On s’intéressera ici à la publicité, prochainement, et sans doute régulièrement. Pour faire la part des choses, entre le cirque des marchandises, et l’automobile peut parfois faire partie de cette ménagerie, et la culture auto elle-même, qui peut parfois se situer au dessus de la simple société du spectacle. 

Parfois, la publicité est le tarmac depuis lequel se lancent les véritables oeuvres. C’est en fait le cas de la majeure partie du pop-art, qui sera finalement le seul courant artistique à ne pas prendre, a priori, la forme publicitaire de haut, préférant l’embarquer toute entière sur les sommets de la représentation, c’est à dire, en fait, au-delà de celle-ci, puisque l’art dans ses formes les plus élevées, est pure présentation, et non fac-similé d’un modèle absent.

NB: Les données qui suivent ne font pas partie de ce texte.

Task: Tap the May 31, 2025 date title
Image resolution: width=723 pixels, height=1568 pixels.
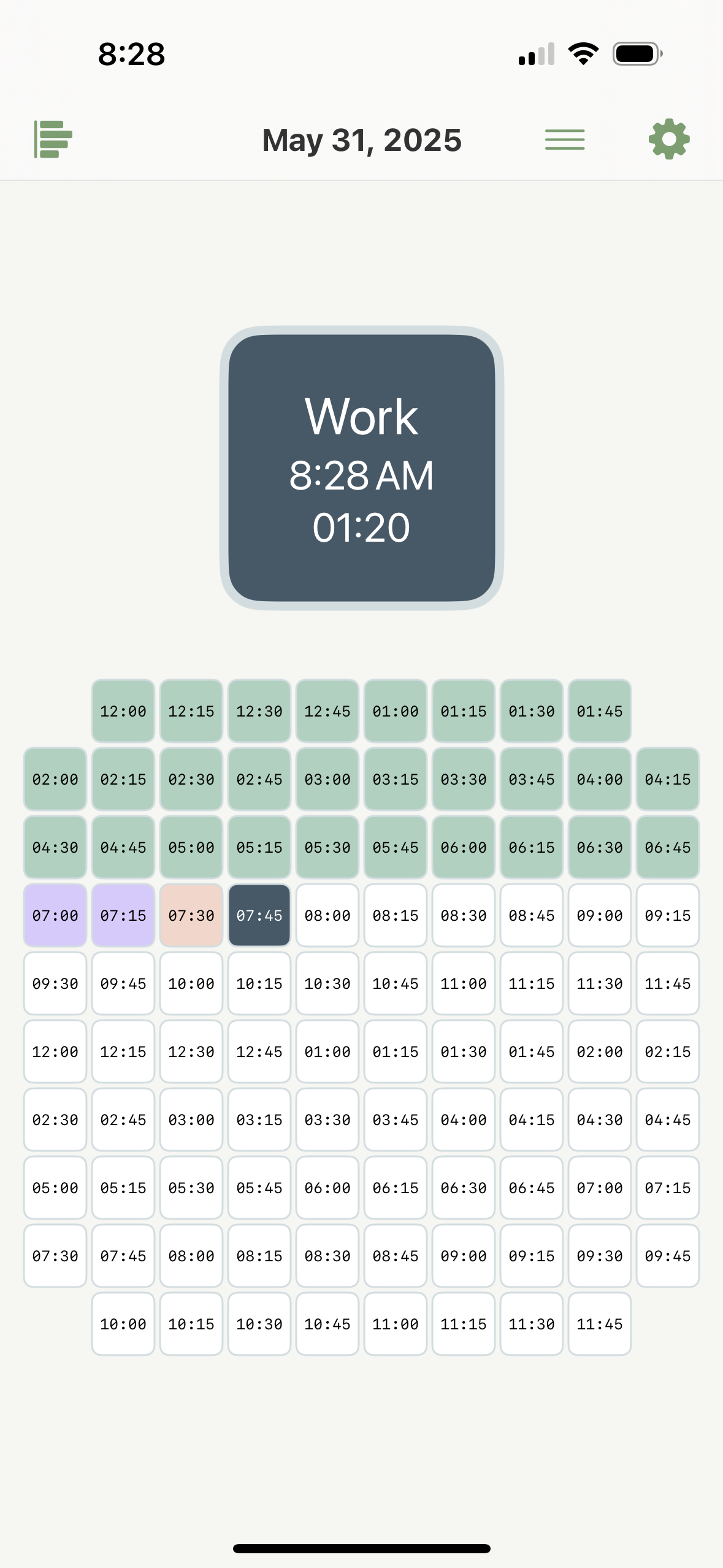Action: click(x=362, y=140)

James Rosenquist fait partie de ceux qui saisirent dans la représentation publicitaire les formes de son art, et les propulsèrent vers d’autres sphères. Il était bien placé, professionnellement, pour discerner dans la réclame ce qui ne se réduisait pas au produit. Couleurs, courbes, contrastes, lettrages, rares étaient ceux qui  mieux que lui savaient rendre sur une si grande échelle la présence des matières, le brillant des textures, le scintillement de la condensation sur les bouteilles sortant du frigidaire. Rosenquist peignait des monuments, des fresques immenses à la gloire des produits de son temps. Boissons, aliments, cosmétiques, meubles, les marchandises passaient toutes sous son pinceau ; toutes, c’est à dire, aussi, la reine d’entre elles : la bagnole. 

Mais parallèlement, il puise dans ce qui n’était, au début, qu’un boulot. Il en tire des échantillons, des motifs, qu’il accole les uns aux autres,  pour produire des formes nouvelles, non-marchandes, contre-productives, purement esthétiques, et non plus séductrices. Ce sont des collages gigantesques, faisant se percuter des éléments de réclames publicitaires comme on ferait des crash-tests un peu au hasard, pour voir. Des hymnes immenses au non sens de la dispersion de la matière dans la marchandise et du divertissement des esprits. Et au passage, ou plutôt dans ce passage, on croise des bagnoles qui, parce qu’elles sont désormais pures images, formes absolues, contrairement à ce qu’on veut souvent leur faire dire, ne diffusent plus aucun message. Une ford, surplombant un visage, qui surmonte des spaghettis. Ce n’est pas du surréalisme. C’est simplement le réel, la mise à plat de toute chose, la mise à sac du monde. Oublions que les oeuvres se vendent. En s’élevant au dessus du marché, les formes des marchandises et des marchands sont la représentation de l’indifférenciation généralisée. Et ce faisant, Rosenquist permet au monde d’échapper à l’indifférence. 

Vendredi 31 Mars 2017, James Rosenquist mourrait. Désormais, tout lui est égal.